Science économique
Propositions premières

Chapitre 11 - Les prix

11.11. Les prix auxquels une entreprise vend sont suffisants quand, pour cette entreprise, les rentabilités directes de même appartenance sont égales.

1. Plaçons-nous dans une économie où le niveau du TMNP, taux moyen de profit sur capital, qui suffit pour y établir ou y maintenir le plein-emploi est connu.

C’est le cas si les conditions de plein exercice de la rétroaction EPCE sont remplies depuis plusieurs années.

2. Considérons trois groupes d’entreprises juridiquement constituées, selon le niveau de leurs rentabilités sur les sept années précédentes.

Dans le premier groupe, le niveau des rentabilités est nettement inférieur au niveau du TMNP. Dans le deuxième groupe, le niveau des rentabilités est nettement supérieur au niveau du TMNP. Dans le troisième groupe, le niveau des rentabilités est de même ordre de grandeur que le niveau du TMNP.

3. Le niveau des prix auxquels vendent les entreprises du troisième groupe est suffisant.

Mais cela ne suffit pas à établir quelle est la dispersion des rentabilités directes de même appartenance dans chacune des entreprises du troisième groupe.

4. Au sein d’une entreprise juridiquement constituée, les inégalités persistantes de rentabilités directes de même appartenance signalent autant de subventions des ventes les moins rentables par les ventes les plus rentables.

En règle générale, les comparaisons des profitabilités de même appartenance ne signalent pas ces subventions internes, non plus qu’elles ne permettent de les chiffrer. Moins ces subventions sont importantes, plus les prix sont proches de leurs niveaux suffisants.

5. Des pertes de débouché sont évitables par la réduction volontaire des inégalités de rentabilité directe de même appartenance.

En régime de subvention massive des ventes sous-rentables par des ventes sur-rentables sur de l’offre ouverte à concurrence, cette dernière a tôt ou tard pour effet d’amenuiser la sur-rentabilité.

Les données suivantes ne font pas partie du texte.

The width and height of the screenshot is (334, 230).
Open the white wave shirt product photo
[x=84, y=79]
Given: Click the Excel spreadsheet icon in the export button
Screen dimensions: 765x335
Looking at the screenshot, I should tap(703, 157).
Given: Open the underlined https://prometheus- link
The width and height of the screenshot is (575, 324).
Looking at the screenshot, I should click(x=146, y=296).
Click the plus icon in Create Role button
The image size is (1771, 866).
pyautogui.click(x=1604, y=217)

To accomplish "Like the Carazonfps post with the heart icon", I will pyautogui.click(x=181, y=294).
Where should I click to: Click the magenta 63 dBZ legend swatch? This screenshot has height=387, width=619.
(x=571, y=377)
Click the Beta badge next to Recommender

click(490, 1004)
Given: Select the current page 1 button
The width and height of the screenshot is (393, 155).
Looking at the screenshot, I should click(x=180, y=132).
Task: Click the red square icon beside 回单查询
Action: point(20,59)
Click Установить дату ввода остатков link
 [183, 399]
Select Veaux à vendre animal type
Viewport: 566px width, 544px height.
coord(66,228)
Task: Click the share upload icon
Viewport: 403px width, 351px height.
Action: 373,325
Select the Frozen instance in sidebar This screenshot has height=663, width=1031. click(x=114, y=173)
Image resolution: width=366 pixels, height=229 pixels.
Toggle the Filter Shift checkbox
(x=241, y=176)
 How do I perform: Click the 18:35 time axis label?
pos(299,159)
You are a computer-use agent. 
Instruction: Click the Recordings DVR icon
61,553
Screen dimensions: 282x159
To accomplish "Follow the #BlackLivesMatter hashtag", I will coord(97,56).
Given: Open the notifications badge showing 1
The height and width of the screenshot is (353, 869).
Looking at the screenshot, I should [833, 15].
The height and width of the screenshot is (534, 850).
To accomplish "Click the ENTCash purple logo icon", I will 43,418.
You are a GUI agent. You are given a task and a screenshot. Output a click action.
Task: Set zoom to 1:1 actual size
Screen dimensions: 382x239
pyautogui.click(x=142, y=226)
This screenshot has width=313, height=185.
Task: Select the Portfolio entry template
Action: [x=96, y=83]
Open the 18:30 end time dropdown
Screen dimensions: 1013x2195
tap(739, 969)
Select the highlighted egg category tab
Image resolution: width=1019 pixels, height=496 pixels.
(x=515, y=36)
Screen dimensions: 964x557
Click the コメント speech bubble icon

Il peut alors être trop tard pour relever la rentabilité des ventes qui ont été subventionnées. Ce piège est d’autant plus redoutable que la production de marge la plus rentable est fréquemment la moins profitable. Une direction générale, faute de s’astreindre à pratiquer et faire pratiquer au sein de l’entreprise la distinction entre profitabilité et rentabilité, est exposée à faire de bonne foi le contraire de ce qui serait le plus salubre : investir davantage dans la production de marge la moins profitable mais la plus rentable, se dégager des ventes les plus profitables mais les moins rentables après avoir cherché comment les rendre plus rentables.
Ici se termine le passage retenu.